THE DATA START

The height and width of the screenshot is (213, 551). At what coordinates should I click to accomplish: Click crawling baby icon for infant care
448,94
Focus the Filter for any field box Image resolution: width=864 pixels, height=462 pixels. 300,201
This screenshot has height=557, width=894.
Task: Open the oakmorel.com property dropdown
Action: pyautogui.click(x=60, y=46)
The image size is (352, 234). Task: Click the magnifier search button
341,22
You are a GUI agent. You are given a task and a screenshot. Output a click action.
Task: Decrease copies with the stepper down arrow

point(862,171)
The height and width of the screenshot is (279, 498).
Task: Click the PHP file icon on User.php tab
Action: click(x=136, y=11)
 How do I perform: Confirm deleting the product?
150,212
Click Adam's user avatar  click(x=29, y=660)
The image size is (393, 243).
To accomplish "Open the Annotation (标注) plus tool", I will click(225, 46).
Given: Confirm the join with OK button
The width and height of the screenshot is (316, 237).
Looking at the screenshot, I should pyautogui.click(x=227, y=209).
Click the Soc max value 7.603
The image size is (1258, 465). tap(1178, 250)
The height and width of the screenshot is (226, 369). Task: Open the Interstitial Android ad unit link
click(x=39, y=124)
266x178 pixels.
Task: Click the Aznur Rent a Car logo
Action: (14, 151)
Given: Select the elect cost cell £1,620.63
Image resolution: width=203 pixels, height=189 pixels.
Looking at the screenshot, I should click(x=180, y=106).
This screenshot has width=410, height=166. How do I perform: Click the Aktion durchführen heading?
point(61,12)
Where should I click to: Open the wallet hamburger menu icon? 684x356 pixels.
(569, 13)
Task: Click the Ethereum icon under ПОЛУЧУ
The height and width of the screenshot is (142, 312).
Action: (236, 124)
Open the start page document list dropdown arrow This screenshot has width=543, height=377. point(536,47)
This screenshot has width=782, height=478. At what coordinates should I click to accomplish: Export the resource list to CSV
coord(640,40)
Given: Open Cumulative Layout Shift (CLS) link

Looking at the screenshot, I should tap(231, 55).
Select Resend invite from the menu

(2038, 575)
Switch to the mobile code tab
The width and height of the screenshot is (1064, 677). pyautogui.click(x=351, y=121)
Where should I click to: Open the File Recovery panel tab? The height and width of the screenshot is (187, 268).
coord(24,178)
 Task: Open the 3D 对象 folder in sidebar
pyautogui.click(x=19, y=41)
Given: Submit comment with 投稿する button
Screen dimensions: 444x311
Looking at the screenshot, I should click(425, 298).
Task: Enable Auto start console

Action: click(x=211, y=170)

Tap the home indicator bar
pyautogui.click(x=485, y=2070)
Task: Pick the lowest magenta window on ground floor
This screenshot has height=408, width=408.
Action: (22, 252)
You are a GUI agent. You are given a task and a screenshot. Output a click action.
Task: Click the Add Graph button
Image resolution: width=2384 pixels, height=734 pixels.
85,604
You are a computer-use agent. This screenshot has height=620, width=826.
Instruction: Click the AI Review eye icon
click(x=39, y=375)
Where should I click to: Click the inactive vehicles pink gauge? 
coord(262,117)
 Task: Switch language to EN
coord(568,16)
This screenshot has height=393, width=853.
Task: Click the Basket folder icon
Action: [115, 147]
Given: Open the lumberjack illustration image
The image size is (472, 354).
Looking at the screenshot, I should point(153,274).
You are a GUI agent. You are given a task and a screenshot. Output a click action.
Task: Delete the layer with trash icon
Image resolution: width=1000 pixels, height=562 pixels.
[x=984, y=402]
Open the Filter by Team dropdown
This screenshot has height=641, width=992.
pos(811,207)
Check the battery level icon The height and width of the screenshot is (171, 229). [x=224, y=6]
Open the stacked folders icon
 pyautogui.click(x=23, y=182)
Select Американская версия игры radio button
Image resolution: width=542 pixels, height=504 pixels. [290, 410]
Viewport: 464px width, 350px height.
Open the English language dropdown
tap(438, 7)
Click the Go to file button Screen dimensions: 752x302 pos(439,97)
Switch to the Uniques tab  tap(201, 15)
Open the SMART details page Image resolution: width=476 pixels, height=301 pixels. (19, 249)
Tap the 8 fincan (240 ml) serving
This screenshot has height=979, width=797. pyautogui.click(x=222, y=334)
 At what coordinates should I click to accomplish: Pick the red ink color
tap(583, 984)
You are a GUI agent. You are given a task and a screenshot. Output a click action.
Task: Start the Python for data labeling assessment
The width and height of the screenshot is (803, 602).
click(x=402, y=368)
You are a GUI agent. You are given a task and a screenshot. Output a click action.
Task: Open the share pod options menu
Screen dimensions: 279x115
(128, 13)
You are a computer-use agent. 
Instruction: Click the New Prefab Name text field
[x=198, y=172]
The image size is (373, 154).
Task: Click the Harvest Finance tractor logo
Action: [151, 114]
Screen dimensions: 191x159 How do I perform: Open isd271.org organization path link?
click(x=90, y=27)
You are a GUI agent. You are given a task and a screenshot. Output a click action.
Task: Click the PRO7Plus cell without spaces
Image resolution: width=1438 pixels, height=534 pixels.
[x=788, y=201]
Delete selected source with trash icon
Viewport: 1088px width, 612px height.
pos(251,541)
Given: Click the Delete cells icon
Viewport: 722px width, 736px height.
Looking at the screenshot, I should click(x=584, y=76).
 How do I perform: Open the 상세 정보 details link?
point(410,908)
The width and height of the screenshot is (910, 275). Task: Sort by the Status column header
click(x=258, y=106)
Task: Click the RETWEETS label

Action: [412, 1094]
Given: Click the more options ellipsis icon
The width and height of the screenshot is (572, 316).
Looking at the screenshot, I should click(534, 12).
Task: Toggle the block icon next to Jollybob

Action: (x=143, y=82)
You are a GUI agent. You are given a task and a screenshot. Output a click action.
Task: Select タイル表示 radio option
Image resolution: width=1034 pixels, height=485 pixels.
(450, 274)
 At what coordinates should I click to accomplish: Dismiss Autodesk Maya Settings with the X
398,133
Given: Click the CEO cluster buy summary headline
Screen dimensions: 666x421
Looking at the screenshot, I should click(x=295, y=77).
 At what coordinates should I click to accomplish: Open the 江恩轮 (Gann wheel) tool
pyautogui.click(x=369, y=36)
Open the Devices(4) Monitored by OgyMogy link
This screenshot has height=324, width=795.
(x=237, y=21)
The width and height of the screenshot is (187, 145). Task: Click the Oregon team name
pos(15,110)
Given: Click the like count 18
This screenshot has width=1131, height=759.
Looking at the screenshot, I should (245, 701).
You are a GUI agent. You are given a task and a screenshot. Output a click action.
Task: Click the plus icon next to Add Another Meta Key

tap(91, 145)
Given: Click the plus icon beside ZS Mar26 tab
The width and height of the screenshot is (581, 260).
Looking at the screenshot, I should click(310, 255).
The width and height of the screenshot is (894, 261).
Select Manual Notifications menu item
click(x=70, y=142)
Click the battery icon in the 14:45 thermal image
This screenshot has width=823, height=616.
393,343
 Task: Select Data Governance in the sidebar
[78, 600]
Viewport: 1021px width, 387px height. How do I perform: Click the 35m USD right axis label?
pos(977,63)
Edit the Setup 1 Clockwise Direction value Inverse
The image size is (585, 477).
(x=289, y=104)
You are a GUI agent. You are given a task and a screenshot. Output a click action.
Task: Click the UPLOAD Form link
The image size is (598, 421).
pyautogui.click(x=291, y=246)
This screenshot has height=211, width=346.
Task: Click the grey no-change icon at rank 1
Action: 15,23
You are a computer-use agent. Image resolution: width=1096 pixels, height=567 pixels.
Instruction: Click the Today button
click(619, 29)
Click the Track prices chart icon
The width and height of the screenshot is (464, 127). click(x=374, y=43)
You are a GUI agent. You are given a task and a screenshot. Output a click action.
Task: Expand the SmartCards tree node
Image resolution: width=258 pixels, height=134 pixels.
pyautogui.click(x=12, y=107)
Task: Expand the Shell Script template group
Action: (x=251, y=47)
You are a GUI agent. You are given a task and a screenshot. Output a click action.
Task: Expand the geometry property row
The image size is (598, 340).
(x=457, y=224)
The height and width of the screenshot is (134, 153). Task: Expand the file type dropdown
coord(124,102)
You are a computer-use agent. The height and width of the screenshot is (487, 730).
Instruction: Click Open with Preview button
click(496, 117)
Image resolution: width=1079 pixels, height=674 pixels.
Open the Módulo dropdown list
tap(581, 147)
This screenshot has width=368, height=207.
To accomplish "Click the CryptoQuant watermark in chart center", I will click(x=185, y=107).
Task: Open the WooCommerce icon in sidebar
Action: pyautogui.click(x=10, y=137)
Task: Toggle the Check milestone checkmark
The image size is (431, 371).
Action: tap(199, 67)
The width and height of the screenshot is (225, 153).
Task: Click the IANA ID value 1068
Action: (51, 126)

THE DATA END

DIRECTIONS FOR THIS TASK: Collect the lines of the data that carry the word "page".

TASK RESULT:
Open the start page document list dropdown arrow This screenshot has width=543, height=377. point(536,47)
Open the SMART details page Image resolution: width=476 pixels, height=301 pixels. (19, 249)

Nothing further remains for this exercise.